Start Your Case with Jury Instructions
One of my favorite quotes in life is from Alice in Wonderland by Lewis Carroll:
Alice: Would you tell me, please, which way I ought to go from here?
Cheshire Cat: That depends a good deal on where you want to get to
Alice: I don't much care where.
Cheshire Cat: Then it doesn't much matter which way you go.
You have to know where you’re going, to make decisions about what the right direction is.

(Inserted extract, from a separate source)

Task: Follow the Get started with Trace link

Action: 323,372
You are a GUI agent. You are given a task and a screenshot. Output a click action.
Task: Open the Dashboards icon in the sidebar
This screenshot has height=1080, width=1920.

The very last thing that jurors hear before they begin their deliberation are the jury instructions. So it’s important to build the case around the jury instructions. I like to draft the jury instructions before I draft the complaint. Of course they will change or be modified as new facts emerge, but it helps to have a guidepost. I review the jury instructions before:
- Drafting the Complaint
- Preparing Themes for the Case
- Analyzing the Facts of the Case
- Taking Depositions
- Answering Discovery Requests
- Preparing for Trial
If you know where you’re going, the decisions on how to get there become much easier.
Uh...Alice in Wonderland was written by Lewis Carroll. ;-)
You got me there. Sometimes I get dyslexic. C.S. Lewis did the whole Chronicles of Narnia thing.
Lewis Carroll was Alice in Wonderland.
C.S. Carroll didn't write anything.
Thanks for the correction. I have corrected the post. It's nice to know people are paying attention.